(Beginning of Exercise materials)

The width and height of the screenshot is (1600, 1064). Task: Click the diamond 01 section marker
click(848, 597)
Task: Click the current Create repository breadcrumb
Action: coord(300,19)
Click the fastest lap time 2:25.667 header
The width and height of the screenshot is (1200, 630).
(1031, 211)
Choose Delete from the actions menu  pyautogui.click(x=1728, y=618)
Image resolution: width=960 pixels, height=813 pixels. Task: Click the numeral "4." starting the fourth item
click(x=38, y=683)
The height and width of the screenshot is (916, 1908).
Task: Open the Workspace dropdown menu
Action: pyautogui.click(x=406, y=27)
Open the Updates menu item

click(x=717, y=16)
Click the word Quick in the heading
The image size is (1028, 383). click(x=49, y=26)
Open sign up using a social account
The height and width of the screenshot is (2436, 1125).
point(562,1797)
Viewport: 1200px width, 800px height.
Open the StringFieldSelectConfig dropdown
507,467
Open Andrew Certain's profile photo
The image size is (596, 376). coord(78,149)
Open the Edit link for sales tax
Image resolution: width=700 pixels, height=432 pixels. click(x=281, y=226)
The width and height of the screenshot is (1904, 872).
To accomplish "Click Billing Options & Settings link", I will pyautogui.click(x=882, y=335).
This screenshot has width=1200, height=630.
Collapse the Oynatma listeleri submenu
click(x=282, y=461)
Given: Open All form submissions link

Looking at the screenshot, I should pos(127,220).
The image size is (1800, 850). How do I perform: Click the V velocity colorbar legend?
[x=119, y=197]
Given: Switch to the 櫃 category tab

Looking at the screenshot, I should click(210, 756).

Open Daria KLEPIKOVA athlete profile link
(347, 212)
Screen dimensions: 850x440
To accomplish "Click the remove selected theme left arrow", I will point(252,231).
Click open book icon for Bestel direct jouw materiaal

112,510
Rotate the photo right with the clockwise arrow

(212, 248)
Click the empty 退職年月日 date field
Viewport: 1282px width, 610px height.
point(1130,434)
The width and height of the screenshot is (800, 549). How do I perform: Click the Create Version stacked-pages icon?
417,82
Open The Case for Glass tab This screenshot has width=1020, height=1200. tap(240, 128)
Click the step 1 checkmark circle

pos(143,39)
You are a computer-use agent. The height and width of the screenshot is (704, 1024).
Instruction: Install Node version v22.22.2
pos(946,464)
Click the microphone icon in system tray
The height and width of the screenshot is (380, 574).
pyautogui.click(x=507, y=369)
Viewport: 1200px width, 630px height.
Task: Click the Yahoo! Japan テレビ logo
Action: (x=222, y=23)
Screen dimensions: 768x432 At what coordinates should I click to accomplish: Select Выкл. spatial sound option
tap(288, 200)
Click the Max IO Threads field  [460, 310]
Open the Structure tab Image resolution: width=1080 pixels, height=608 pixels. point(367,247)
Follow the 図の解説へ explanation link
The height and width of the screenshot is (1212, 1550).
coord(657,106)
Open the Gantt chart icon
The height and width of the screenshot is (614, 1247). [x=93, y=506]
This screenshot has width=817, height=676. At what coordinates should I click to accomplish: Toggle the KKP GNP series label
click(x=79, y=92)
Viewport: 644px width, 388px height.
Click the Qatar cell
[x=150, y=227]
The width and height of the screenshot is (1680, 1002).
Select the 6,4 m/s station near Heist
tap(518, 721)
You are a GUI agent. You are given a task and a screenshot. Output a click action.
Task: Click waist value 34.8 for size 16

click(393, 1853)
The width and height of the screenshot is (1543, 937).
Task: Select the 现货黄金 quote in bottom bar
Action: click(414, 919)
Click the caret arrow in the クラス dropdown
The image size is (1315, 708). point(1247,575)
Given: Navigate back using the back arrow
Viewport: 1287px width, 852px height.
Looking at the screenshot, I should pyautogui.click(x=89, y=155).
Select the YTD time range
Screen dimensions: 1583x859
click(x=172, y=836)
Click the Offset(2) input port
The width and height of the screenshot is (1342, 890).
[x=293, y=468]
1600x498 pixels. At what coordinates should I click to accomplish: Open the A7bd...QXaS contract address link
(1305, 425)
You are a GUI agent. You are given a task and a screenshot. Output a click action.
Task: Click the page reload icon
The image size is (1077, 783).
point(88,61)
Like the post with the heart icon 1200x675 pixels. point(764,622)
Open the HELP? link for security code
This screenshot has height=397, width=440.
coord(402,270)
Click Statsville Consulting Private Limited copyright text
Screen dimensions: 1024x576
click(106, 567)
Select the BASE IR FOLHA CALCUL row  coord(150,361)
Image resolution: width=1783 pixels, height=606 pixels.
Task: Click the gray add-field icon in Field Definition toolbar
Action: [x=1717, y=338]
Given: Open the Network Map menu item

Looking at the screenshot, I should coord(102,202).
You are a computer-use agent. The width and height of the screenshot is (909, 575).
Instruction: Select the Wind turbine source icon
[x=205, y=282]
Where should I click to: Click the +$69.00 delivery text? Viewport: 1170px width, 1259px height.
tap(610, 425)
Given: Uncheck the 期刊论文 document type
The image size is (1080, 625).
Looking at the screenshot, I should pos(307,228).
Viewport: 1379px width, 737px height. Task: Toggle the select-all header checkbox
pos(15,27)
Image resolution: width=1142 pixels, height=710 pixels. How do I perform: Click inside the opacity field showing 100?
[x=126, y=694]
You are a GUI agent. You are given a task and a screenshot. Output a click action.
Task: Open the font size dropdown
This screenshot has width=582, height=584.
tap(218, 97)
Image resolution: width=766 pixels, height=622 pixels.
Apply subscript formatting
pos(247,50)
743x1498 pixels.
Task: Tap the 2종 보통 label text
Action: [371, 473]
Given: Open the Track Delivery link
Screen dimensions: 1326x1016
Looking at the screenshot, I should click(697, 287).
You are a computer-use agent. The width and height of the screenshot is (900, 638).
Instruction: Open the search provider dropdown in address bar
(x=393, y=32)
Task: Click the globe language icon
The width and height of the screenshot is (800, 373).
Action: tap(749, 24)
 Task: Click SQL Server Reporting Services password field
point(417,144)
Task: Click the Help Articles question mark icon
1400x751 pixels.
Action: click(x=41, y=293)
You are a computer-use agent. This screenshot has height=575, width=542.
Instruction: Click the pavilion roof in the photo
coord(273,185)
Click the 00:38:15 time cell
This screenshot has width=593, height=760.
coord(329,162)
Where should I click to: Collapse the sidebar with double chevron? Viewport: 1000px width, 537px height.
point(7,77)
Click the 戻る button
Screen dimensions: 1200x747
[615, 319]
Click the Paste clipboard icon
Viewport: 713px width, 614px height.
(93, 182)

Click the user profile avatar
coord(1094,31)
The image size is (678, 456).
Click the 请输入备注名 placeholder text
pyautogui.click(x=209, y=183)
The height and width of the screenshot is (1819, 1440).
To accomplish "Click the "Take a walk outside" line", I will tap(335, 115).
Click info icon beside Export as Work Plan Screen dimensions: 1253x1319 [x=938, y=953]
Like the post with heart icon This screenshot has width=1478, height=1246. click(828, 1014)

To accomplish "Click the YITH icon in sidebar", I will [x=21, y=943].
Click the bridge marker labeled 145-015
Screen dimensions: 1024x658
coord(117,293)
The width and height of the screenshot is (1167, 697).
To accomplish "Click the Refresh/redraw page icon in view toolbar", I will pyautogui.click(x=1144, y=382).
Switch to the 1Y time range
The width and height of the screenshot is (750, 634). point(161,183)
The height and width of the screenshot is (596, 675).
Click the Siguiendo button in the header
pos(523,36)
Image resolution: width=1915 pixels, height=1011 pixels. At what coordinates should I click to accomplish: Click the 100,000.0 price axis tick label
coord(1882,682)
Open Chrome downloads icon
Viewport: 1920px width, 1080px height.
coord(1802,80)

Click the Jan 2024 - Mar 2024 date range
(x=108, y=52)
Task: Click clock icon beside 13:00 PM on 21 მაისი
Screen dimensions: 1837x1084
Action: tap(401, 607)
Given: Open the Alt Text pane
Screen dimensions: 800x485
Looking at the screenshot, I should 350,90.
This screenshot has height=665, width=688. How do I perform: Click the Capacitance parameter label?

(End of Exercise materials)

Scan the material above for the string "computer". Copy each line that holds it.

Expected answer:
You are a computer-use agent. The height and width of the screenshot is (704, 1024).
You are a computer-use agent. The width and height of the screenshot is (909, 575).
You are a computer-use agent. The width and height of the screenshot is (900, 638).
You are a computer-use agent. This screenshot has height=575, width=542.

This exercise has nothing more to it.